The primary cause, though, was the government’s encouragement of social mood — or increased consumer spending — by promoting spend-friendly programs such as low housing interest rates and tax credits, he said. Homes became overvalued by three-to-four times their actual prices, which caused investors to borrow too much and create severe market inflation.
What happened next, Maloy said, was an “inevitable consequence:” a burst in the housing bubble, causing an inflationary depression.
“Policy has exacerbated this by encouraging people to buy today instead of tomorrow … [and] the bigger the bubble, the bigger the inevitable crash that follows it,” he said. “That’s what economics 101 tells you, first lecture.”
In the past year, Congress enacted various policies to combat the economic depression — including a more than $700 billion bank bailout and nearly $3 billion in the Cash for Clunkers car trade-in program.
And while the success of these programs has yet to be seen, Pitt economics professor James Cassing said the economy is showing slow signs of recovery.
“Nobody knows for sure what will happen, but things have gotten better,” he said.
The market has improved since last year’s housing bubble collapse. When finances froze, businesses were unable to operate and “everything just ground to a halt,” he said.
Cassing added that the number of lost jobs per month has been on the decline, and the growth domestic product — the sum total of all U.S. goods and services within the year — will likely be positive this quarter.
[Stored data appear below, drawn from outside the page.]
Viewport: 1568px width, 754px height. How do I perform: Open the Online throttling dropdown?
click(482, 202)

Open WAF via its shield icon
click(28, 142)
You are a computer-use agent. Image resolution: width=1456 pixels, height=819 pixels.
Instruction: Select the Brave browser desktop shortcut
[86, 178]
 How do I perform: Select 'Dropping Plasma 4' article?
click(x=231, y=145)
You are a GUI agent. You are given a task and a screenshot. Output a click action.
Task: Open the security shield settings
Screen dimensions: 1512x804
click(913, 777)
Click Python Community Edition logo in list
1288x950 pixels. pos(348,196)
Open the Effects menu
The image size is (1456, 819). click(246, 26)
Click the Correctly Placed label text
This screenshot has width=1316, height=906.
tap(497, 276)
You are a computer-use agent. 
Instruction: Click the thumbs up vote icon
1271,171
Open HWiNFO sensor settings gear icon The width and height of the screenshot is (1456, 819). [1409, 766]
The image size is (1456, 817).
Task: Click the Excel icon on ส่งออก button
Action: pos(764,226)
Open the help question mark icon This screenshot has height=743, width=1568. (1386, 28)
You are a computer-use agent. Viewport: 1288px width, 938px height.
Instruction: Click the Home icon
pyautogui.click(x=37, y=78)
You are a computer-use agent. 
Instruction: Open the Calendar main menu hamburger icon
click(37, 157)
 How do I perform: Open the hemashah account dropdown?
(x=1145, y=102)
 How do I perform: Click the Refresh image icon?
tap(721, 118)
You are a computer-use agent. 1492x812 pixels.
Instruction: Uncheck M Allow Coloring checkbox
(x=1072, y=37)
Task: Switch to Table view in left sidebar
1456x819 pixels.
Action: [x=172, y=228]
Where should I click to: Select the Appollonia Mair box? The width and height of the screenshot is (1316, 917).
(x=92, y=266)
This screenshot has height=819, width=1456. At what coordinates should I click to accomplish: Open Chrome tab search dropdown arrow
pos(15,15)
But while it’s beginning to improve, Cassing said the economy isn’t stable yet.
“Having said that, it’s gonna take a while to get back to normal ranges, particularly [with] employment,” he said. “It could take a long time.”
He said the government is trying to rejuvenate the banking and financial systems by keeping short-term interests low, purchasing bad bank assets and flooding the markets with federal reserve funds.
The solution seems easy: “Trying to get people to be confident [and] banks to be liquid,” Cassing said.
But Maloy disagrees that increased government spending is the solution.
He said the Cash for Clunkers and bailout programs are a way to “postpone the inevitable and avoid the problem” by continuing to allow excessive borrowing.
“It’s kicking the can down the road and actually making [the problem] bigger,” he said. “That’s essentially transferring the banks’ problems on to the taxpayers.”
Instead, Maloy said the only way to fix the economy is for the government to allow the recession to occur. If not, he said, a worse depression will follow.
“Things actually have to go down so things can essentially re-emerge from the ashes,” he said. “They’re trying to avoid paying the consequences of bad actions, and that’s not possible.”
The economic repair process will not be easy — but in the meantime, Briem said, there’s hope for college graduates finding jobs in the Pittsburgh area.
Briem said manufacturing towns are usually most affected by economic downturns. But because Pittsburgh turned its focus from steel production to service industries — such as education and health care — it’s been largely resilient to the recent market crash, he said.
“Things are actually a little better [compared to other cities]. It’s a much more diversified economy,” Briem said.
Cassing agreed.
“You gotta look for jobs where the jobs are,” he said. “But there’s some indication that the Pittsburgh market will be reliable at least, if not a high growth market.”